IEEE Trans Pattern Anal Mach Intell. 2022 Oct;44(10):6667-6682. doi: 10.1109/TPAMI.2021.3090942. Epub 2022 Sep 14.
The 3D Morphable Model (3DMM) is a powerful statistical tool for representing 3D face shapes. To build a 3DMM, a training set of face scans in full point-to-point correspondence is required, and its modeling capabilities directly depend on the variability contained in the training data. Thus, to increase the descriptive power of the 3DMM, establishing a dense correspondence across heterogeneous scans with sufficient diversity in terms of identities, ethnicities, or expressions becomes essential. In this manuscript, we present a fully automatic approach that leverages a 3DMM to transfer its dense semantic annotation across raw 3D faces, establishing a dense correspondence between them. We propose a novel formulation to learn a set of sparse deformation components with local support on the face that, together with an original non-rigid deformation algorithm, allow the 3DMM to precisely fit unseen faces and transfer its semantic annotation. We extensively experimented our approach, showing it can effectively generalize to highly diverse samples and accurately establish a dense correspondence even in presence of complex facial expressions. The accuracy of the dense registration is demonstrated by building a heterogeneous, large-scale 3DMM from more than 9,000 fully registered scans obtained by joining three large datasets together.

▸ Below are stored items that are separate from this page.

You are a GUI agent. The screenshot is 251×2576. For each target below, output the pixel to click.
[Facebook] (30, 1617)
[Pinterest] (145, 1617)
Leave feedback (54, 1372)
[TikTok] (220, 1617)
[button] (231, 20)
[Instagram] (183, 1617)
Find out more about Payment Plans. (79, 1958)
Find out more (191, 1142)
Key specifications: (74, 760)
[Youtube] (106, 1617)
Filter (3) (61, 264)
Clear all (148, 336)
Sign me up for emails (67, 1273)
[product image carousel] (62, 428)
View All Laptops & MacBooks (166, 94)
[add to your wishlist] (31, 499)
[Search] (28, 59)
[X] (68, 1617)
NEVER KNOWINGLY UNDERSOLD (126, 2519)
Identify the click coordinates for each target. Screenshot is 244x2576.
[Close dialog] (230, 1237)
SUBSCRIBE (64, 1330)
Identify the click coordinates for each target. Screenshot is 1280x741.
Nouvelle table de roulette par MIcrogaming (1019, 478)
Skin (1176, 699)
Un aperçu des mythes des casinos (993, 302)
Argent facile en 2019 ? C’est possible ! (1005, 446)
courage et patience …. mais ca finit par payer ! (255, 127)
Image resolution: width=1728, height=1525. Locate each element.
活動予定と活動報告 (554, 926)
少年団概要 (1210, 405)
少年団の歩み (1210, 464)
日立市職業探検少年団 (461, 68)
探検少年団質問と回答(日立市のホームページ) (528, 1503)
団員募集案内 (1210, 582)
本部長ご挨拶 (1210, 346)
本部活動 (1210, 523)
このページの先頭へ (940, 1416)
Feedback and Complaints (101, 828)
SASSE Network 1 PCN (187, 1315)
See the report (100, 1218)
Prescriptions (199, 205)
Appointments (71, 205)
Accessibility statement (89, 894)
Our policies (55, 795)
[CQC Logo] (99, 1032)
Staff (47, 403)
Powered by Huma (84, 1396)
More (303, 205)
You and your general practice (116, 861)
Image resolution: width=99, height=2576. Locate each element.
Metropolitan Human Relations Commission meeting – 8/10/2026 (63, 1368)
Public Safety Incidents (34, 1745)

3D 可变形模型(3DMM)是一种强大的统计工具,用于表示 3D 人脸形状。为了构建 3DMM,需要一组具有完全点对点对应关系的人脸扫描训练集,其建模能力直接取决于训练数据中包含的可变性。因此,为了提高 3DMM 的描述能力,建立具有足够多样性的异质扫描之间的密集对应关系,无论是在身份、种族还是表情方面,都变得至关重要。在本文中,我们提出了一种全自动方法,利用 3DMM 将其密集的语义注释转移到原始 3D 人脸,在它们之间建立密集的对应关系。我们提出了一种新的公式,用于学习一组具有局部支持的稀疏变形分量,这些分量与原始的非刚性变形算法一起,使 3DMM 能够精确地拟合未见过的人脸并转移其语义注释。我们广泛地实验了我们的方法,表明它可以有效地推广到高度多样化的样本,并在存在复杂表情的情况下准确地建立密集对应关系。通过将三个大型数据集结合在一起获得的 9000 多个完全注册的扫描,构建一个异构的、大规模的 3DMM 来证明密集注册的准确性。